WORK TASK
Up to and including the line with "Task: Click the deselect-all", return every line from the start of the entries below exactly.

SOURCE MATERIAL
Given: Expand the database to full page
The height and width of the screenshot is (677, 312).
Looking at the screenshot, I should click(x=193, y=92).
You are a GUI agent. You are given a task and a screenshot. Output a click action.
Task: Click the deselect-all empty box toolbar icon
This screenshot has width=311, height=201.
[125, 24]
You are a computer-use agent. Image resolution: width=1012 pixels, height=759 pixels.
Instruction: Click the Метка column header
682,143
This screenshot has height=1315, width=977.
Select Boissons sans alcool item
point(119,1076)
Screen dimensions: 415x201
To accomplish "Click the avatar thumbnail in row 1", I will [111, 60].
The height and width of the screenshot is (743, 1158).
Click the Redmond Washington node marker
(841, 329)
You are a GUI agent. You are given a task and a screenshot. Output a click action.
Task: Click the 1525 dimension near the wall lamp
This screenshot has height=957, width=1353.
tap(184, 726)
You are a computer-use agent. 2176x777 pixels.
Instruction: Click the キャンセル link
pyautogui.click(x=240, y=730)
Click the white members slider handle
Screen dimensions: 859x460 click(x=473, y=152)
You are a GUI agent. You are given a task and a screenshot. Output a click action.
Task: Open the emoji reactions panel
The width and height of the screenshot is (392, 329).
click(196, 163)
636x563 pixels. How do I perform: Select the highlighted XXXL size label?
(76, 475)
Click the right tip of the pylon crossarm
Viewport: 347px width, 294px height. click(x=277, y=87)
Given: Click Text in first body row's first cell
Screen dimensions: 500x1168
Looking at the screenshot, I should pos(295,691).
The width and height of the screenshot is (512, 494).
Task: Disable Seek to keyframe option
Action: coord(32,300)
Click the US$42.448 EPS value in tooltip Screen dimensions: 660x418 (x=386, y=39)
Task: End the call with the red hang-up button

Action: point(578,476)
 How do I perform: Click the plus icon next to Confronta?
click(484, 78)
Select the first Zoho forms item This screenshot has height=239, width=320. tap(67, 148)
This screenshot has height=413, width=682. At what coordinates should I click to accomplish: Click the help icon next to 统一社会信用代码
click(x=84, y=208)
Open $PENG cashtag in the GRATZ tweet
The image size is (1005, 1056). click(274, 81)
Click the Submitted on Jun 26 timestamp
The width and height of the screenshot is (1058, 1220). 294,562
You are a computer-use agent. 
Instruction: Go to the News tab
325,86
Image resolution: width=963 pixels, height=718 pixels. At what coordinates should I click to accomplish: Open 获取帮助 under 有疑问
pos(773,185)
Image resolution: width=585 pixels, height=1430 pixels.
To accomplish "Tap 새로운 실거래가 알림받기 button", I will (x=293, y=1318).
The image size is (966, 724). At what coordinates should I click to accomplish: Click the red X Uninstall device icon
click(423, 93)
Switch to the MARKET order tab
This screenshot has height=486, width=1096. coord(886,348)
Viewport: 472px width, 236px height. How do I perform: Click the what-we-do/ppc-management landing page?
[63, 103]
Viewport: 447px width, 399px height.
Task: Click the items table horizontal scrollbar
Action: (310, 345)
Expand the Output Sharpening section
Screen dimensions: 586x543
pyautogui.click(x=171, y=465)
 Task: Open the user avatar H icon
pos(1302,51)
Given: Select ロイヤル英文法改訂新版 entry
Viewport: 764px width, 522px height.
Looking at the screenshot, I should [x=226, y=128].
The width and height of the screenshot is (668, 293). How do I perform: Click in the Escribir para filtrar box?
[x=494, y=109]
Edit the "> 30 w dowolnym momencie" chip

RESPONSE BOX
Given: Expand the database to full page
The height and width of the screenshot is (677, 312).
Looking at the screenshot, I should click(x=193, y=92).
You are a GUI agent. You are given a task and a screenshot. Output a click action.
Task: Click the deselect-all empty box toolbar icon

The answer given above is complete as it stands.